» SUPPLIED RECORDS:
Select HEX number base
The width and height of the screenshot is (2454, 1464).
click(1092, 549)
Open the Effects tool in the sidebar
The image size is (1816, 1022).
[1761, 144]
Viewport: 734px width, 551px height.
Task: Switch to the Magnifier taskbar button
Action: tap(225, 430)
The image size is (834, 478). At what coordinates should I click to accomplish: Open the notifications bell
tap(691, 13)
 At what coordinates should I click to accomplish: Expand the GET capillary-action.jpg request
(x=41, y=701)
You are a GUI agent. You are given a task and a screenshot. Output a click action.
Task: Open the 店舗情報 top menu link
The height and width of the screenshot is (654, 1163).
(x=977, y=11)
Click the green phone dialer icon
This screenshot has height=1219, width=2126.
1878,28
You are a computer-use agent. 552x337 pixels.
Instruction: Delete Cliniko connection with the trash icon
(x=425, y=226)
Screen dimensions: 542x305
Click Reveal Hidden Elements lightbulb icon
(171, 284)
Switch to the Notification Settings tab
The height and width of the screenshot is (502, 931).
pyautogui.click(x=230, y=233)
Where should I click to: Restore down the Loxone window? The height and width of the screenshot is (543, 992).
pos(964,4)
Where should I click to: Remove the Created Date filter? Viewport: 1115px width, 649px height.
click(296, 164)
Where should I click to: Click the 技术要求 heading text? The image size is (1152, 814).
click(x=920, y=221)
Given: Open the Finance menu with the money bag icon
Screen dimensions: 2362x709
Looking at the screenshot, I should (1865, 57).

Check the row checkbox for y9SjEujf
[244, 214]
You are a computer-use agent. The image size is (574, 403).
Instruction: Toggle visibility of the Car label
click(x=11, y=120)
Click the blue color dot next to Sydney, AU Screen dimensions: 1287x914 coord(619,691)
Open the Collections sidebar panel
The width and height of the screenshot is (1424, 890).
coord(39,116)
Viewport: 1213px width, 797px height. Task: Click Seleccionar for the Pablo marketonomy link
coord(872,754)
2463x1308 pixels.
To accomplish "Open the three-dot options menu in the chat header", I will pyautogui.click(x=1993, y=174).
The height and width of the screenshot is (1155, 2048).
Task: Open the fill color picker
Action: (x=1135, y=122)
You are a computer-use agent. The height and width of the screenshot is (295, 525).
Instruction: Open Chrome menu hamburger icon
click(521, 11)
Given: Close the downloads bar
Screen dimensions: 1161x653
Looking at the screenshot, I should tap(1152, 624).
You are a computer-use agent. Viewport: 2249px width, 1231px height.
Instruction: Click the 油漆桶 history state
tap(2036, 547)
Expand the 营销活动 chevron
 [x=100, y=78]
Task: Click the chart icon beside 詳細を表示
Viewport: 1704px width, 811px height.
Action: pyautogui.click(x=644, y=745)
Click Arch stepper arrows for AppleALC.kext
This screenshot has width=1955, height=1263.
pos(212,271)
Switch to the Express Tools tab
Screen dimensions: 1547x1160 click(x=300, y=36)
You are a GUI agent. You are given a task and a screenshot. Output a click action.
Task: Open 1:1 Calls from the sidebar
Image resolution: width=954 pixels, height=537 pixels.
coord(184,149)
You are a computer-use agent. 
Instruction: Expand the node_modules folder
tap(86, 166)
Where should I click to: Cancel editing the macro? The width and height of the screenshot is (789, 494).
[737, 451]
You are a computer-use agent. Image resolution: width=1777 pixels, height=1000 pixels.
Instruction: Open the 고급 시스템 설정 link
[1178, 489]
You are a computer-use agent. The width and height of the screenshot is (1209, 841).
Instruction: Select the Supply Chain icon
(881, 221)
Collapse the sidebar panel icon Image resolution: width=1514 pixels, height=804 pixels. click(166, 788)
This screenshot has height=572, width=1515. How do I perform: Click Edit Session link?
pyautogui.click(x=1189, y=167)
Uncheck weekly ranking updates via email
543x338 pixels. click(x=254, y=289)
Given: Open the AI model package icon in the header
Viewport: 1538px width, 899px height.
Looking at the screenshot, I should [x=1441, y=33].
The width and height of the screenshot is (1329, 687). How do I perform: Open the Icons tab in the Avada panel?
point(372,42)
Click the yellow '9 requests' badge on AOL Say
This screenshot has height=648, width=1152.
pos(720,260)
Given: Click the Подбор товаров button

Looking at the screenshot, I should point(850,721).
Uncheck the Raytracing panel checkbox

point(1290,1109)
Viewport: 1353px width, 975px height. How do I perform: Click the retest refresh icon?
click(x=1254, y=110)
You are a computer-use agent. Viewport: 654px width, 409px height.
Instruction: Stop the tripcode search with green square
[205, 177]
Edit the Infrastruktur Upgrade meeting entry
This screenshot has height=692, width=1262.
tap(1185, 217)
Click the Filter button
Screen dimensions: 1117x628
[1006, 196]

» TASK TO CARRY OUT:
After locating the line holding "Where should I click to: Click" above, output exactly that line and every line after it through the line holding "2463x1308 pixels.". Include nothing else.

» OUTPUT FOR THIS EXERCISE:
Where should I click to: Click the 技术要求 heading text? The image size is (1152, 814).
click(x=920, y=221)
Given: Open the Finance menu with the money bag icon
Screen dimensions: 2362x709
Looking at the screenshot, I should (1865, 57).

Check the row checkbox for y9SjEujf
[244, 214]
You are a computer-use agent. The image size is (574, 403).
Instruction: Toggle visibility of the Car label
click(x=11, y=120)
Click the blue color dot next to Sydney, AU Screen dimensions: 1287x914 coord(619,691)
Open the Collections sidebar panel
The width and height of the screenshot is (1424, 890).
coord(39,116)
Viewport: 1213px width, 797px height. Task: Click Seleccionar for the Pablo marketonomy link
coord(872,754)
2463x1308 pixels.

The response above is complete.